● Task brief:
Go through the material below and return each line with the string "toolbar" in it.

=== Data shown ===

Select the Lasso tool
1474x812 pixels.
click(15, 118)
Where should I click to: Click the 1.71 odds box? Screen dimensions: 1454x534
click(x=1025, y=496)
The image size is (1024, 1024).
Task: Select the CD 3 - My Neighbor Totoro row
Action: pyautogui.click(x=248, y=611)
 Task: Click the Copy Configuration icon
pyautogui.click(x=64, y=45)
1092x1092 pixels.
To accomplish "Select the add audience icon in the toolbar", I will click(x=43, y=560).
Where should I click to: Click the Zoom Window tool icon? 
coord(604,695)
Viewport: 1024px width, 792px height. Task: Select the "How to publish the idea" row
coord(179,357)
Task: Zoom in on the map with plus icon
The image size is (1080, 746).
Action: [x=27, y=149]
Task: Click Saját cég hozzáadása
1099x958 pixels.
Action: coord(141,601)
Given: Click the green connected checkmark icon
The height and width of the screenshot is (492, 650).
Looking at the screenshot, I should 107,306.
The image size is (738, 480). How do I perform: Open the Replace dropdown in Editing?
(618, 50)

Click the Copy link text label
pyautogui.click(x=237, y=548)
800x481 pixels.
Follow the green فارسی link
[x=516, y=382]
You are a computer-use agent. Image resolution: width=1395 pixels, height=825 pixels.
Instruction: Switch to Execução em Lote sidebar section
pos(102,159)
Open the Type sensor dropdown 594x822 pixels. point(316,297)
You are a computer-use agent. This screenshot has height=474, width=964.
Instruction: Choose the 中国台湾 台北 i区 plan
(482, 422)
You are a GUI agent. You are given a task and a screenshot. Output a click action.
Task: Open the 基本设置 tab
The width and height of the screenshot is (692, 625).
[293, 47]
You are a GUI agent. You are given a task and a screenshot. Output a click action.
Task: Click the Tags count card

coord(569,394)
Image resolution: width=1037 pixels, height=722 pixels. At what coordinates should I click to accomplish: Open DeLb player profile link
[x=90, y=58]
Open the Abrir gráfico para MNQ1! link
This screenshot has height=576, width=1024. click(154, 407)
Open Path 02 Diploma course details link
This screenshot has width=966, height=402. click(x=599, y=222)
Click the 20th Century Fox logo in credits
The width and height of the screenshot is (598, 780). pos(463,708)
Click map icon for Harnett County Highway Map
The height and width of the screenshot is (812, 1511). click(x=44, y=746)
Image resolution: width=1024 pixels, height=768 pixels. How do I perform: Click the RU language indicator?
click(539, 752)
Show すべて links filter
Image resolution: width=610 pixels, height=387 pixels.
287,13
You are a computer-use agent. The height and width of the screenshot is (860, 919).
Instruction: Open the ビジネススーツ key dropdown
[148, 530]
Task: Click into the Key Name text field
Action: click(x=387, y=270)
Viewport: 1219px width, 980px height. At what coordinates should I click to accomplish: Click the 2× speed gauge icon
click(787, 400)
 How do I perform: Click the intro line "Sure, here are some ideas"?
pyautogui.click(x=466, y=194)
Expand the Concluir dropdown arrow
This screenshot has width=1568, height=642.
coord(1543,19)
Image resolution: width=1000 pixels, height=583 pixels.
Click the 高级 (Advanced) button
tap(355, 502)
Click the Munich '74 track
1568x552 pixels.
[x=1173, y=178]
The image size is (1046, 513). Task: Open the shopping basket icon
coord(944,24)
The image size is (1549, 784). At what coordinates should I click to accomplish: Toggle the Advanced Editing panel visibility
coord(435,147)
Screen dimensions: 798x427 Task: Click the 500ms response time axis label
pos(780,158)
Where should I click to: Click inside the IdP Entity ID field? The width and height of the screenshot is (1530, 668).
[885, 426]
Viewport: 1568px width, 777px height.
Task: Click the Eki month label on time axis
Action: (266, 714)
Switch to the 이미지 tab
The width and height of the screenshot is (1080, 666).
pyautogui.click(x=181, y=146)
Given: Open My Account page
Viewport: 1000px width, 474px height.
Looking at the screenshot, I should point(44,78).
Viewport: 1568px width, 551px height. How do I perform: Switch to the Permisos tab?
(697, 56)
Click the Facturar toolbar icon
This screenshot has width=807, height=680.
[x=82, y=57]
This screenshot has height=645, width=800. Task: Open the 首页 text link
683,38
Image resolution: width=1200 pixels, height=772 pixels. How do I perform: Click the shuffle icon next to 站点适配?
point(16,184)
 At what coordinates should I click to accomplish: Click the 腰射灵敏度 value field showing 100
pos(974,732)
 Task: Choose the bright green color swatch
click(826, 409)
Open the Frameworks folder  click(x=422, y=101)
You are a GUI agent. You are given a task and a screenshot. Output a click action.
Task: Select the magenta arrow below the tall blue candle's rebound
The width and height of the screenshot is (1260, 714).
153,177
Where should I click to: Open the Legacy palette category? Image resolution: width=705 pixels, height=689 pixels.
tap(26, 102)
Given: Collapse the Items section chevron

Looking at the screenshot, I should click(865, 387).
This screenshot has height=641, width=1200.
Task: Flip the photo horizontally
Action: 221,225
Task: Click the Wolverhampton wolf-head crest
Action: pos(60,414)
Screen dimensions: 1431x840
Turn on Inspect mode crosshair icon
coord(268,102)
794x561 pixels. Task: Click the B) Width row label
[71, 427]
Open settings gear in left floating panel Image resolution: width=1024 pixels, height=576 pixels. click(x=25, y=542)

===

● Response:
To accomplish "Select the add audience icon in the toolbar", I will click(x=43, y=560).
Click the Facturar toolbar icon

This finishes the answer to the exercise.